What Is A Digital Life?

Put simply, a digital life is simply an individual’s online presence. For most people, that presence is largely across various social media platforms. However, their digital life also includes files and documents on their computer. As well as any notes, voice recordings or other items on their phone.

For certain people, their digital life is more prolific than that. People such as bloggers, writers, and journalists carry most of their career with them digitally. Even people who do not heavily work with computers likely have a work email. All of these accounts require usernames and passwords. Not all of the accounts need to be shut down or deleted, but certain accounts have the potential to compromise security.

Social Media

Most social media or social networking sites do not need preservation. However, most people’s social media sites do not connect to anything else that compromises security. Many social media platforms allow family members or legal representatives to memorialize or remove accounts.

  • Removing the account will delete all of the content and the person’s presence from the platform.
  • Memorializing an account simply means that the account is frozen in time so the memories and photos from that account are still available.

Most social media platforms post the rules for a deceased person’s account – here’s Facebook, Instagram, and Twitter.

Passwords & Logins

It is very important to place any usernames or passwords in a place where they are accessible. Additionally, your estate planning documents need to specify who has access to those logins. It is best to store the information where the person you want to act as guardian for your digital life has access to it. Services such as Dropbox or Google Drive allows you to create documents and share them with other people. Another option is to leave the list with your estate planning attorney.

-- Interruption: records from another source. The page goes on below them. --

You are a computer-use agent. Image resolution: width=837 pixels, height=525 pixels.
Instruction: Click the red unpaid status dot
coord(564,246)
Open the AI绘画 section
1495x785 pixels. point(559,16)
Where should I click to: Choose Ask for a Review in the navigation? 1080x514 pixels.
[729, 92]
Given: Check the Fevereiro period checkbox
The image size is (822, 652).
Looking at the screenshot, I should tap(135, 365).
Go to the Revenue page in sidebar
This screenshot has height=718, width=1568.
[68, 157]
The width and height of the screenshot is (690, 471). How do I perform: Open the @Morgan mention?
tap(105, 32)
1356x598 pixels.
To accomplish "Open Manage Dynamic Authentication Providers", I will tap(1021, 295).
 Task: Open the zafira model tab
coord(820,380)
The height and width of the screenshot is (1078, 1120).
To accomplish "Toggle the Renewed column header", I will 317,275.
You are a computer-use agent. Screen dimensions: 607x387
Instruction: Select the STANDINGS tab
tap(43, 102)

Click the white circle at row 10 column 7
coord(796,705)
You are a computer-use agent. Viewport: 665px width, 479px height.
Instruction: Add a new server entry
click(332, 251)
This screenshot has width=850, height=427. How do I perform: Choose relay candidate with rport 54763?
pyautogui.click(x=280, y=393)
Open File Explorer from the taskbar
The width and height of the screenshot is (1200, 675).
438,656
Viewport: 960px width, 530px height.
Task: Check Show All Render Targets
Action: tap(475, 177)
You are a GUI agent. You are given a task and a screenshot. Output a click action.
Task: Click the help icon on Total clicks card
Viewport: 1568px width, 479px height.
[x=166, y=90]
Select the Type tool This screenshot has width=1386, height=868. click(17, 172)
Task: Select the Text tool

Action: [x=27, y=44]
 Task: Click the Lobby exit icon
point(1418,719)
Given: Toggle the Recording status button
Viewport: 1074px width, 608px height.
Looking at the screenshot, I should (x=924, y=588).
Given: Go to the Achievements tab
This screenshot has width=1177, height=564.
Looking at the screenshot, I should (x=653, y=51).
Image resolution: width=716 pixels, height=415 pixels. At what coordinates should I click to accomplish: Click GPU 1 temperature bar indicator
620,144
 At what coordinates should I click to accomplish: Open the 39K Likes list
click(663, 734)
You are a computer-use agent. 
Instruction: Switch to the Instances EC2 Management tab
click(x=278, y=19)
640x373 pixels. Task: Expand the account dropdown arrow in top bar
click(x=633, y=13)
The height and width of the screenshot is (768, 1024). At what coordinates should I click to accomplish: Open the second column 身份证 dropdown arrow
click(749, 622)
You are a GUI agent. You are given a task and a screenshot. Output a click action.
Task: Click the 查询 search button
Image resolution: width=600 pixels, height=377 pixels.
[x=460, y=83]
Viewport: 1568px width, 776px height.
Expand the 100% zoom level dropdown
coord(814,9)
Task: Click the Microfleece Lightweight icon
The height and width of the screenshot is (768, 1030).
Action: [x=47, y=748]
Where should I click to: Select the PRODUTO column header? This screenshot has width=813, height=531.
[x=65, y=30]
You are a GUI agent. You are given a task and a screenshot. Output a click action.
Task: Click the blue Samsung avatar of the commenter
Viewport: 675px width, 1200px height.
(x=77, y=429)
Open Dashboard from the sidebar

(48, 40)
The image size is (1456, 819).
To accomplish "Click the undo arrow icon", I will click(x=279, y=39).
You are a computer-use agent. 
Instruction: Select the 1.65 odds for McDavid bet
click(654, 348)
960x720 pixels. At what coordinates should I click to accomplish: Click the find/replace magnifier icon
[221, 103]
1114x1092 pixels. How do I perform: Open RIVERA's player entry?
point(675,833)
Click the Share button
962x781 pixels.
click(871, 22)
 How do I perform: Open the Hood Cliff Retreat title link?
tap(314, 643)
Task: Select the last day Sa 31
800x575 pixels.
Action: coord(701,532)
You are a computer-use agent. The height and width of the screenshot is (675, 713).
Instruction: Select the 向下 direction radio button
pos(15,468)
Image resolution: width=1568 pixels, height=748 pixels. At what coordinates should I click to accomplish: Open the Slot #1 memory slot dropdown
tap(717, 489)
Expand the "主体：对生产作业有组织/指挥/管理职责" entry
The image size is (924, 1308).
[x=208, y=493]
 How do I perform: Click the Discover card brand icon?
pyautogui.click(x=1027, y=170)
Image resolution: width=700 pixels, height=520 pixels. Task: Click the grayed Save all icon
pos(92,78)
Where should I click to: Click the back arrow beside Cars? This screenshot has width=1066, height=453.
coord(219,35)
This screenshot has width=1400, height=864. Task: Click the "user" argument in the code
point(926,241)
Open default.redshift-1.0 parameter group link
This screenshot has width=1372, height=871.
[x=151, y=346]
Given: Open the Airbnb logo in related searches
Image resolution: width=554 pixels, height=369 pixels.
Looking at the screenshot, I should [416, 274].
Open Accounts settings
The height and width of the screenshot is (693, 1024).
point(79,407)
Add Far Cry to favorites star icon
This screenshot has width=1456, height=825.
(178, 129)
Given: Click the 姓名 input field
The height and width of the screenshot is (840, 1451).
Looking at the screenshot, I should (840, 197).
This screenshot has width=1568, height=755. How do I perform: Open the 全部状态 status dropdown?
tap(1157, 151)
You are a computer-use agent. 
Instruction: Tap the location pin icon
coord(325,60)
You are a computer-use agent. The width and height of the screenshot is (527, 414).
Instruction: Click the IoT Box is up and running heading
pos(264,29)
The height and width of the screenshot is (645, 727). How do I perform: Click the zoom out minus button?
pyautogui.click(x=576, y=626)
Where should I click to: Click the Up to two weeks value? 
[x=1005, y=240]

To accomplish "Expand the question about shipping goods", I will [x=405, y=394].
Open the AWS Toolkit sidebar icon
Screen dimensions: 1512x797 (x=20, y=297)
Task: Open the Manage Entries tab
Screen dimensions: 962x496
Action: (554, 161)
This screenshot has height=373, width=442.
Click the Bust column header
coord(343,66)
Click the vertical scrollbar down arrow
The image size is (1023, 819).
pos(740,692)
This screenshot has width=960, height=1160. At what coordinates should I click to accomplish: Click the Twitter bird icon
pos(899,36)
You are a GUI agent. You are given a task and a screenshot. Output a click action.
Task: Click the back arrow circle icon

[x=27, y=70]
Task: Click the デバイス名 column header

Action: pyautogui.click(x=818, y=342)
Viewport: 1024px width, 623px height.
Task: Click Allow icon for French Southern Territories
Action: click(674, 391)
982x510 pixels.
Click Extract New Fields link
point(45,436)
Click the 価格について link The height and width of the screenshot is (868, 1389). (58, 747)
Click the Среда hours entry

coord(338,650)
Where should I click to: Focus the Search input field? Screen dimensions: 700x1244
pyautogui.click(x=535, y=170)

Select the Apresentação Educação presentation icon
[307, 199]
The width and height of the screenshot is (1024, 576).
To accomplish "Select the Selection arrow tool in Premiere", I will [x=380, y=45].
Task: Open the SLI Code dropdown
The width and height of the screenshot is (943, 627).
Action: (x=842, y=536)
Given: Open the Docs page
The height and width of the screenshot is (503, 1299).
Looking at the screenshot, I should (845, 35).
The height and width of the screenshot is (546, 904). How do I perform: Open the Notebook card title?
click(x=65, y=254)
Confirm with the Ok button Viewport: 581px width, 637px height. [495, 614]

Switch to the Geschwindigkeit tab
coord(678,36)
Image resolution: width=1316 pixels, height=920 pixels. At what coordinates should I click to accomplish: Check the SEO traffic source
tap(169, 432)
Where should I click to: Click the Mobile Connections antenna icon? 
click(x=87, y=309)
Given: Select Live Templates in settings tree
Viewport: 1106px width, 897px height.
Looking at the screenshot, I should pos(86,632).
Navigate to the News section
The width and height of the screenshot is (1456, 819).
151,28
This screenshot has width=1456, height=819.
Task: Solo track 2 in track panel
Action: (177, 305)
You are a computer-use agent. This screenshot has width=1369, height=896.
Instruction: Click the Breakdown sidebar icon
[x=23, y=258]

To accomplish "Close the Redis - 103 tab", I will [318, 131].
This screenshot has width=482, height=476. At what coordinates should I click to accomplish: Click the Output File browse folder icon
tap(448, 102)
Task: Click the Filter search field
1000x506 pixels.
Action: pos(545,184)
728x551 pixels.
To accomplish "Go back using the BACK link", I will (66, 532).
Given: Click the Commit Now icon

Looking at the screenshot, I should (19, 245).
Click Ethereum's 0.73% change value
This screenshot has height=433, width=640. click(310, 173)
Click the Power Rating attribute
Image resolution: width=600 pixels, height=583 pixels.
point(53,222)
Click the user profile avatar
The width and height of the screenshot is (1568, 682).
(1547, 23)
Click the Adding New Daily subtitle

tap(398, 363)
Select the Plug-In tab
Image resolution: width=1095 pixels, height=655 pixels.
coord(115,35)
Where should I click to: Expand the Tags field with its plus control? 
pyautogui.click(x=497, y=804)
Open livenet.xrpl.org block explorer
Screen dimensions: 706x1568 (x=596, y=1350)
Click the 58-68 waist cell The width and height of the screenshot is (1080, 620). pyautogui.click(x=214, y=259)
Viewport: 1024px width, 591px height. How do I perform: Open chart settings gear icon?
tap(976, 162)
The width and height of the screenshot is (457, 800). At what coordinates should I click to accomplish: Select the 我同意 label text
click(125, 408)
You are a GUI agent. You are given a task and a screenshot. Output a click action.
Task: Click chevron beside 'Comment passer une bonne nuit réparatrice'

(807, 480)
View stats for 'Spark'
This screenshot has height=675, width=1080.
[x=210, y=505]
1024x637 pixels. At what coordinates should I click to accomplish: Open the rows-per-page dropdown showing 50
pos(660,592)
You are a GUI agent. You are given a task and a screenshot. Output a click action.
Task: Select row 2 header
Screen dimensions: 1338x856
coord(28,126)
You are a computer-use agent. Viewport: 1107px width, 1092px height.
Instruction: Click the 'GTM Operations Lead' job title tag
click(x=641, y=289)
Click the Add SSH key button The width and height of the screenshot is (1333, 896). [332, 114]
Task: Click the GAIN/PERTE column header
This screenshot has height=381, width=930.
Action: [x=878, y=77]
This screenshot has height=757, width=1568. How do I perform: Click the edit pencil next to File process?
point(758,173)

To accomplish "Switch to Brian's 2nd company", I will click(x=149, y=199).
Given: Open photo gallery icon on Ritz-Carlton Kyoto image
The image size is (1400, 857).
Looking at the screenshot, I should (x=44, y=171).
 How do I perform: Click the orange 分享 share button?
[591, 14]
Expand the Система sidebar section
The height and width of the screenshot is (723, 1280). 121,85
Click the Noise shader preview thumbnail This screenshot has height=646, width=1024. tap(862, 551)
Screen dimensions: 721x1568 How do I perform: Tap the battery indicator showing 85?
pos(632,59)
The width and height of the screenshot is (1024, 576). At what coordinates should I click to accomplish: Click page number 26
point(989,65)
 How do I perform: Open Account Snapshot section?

Photos & Other Items Stored Digitally

It is smart to create some plans to transfer digital photographs and other memories to the appropriate parties. For some people, that plan might look like transferring everything from their computer and phone to external hard drives.

Wiping Devices

After the beneficiaries contend with the remnants of someone’s digital life, they are often left with the tools that held that life. Whether it is a laptop, PC, or a cellphone, the guardians of the estate must properly dispose of the devices. Make sure that the estate planning attorney also has plans to help wipe and dispose of the devices. This ensures that no personal security information gets out.